Exercise goal:
Among the lines below, output only those between the line holding "Where should I" and the line holding "Viewport: 679px width, 614px height.", inclusive, exactly as written and with no pictures.

Data provided:
——
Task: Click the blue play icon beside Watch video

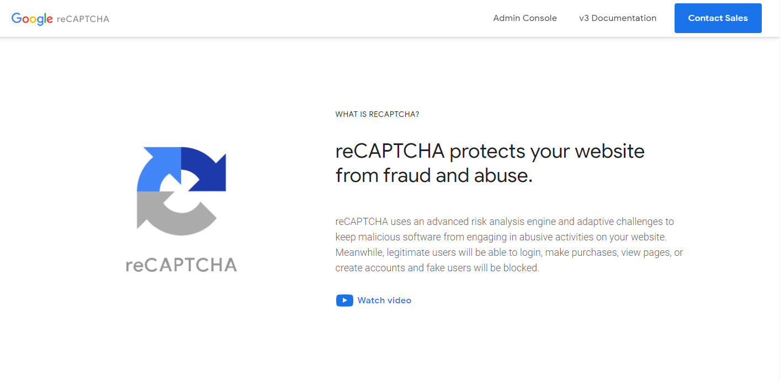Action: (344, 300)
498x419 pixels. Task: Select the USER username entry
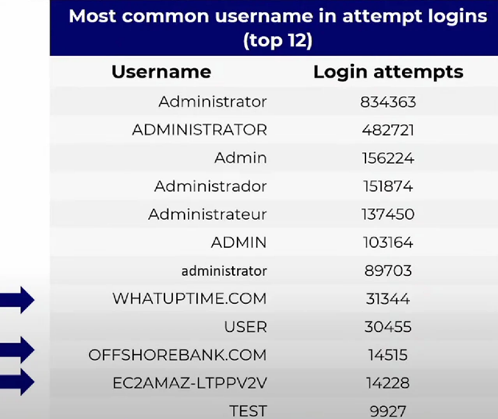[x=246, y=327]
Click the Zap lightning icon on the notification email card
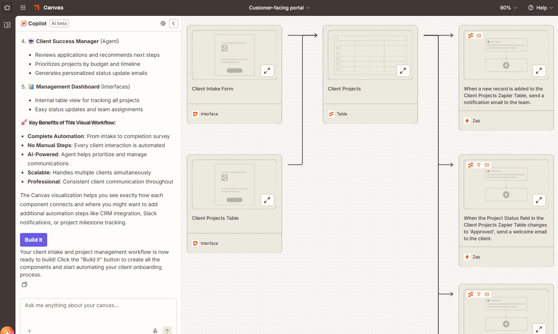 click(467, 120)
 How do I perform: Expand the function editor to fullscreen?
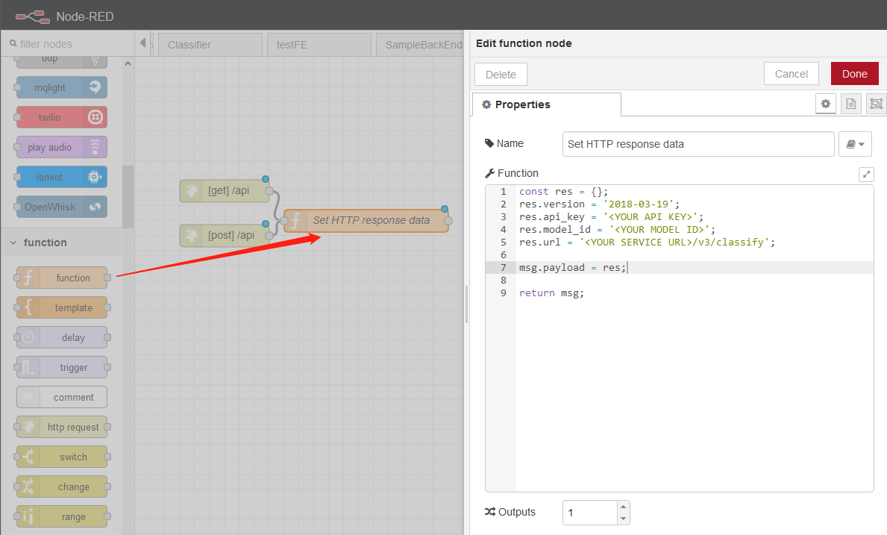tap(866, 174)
——
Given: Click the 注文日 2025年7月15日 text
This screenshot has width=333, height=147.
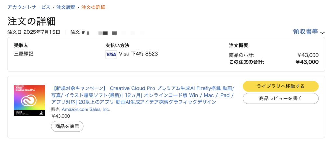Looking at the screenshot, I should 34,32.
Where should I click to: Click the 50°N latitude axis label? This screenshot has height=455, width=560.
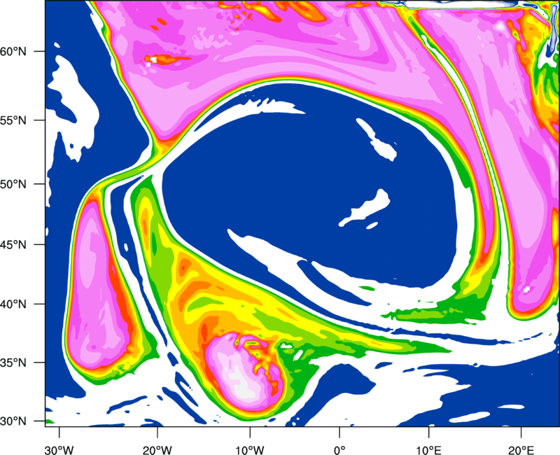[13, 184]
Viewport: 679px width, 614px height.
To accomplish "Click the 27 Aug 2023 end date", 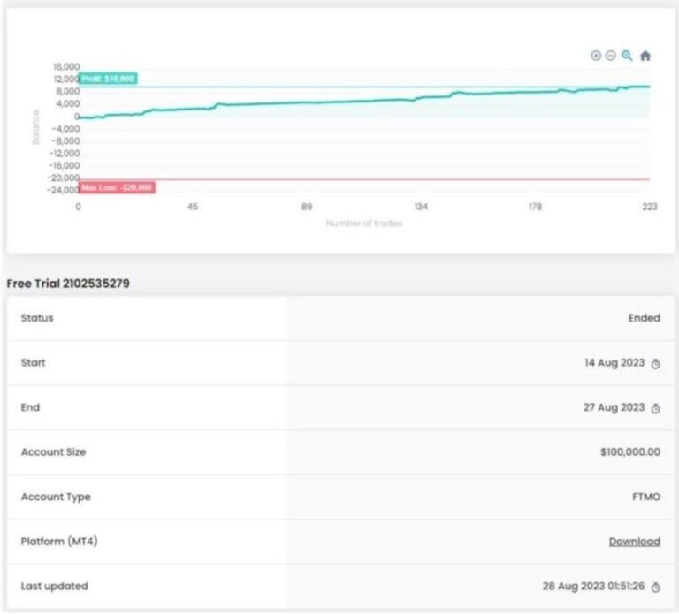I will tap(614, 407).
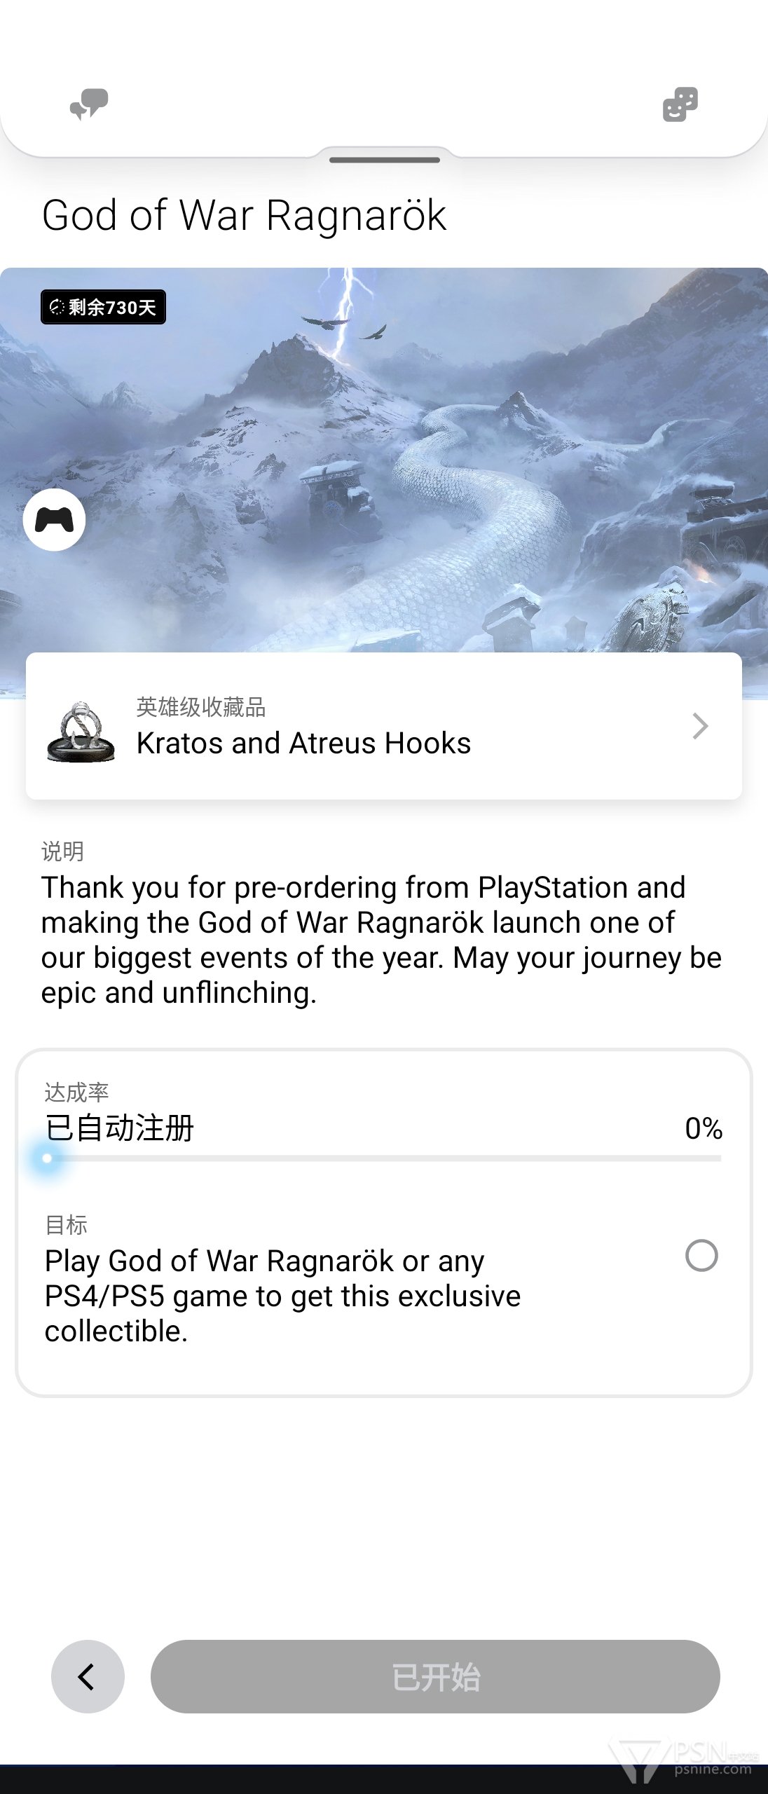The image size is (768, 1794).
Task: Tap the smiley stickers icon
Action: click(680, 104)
——
Finished exercise:
Where should I click to: Click the 50°N latitude axis label? This screenshot has height=455, width=560.
[13, 184]
Viewport: 679px width, 614px height.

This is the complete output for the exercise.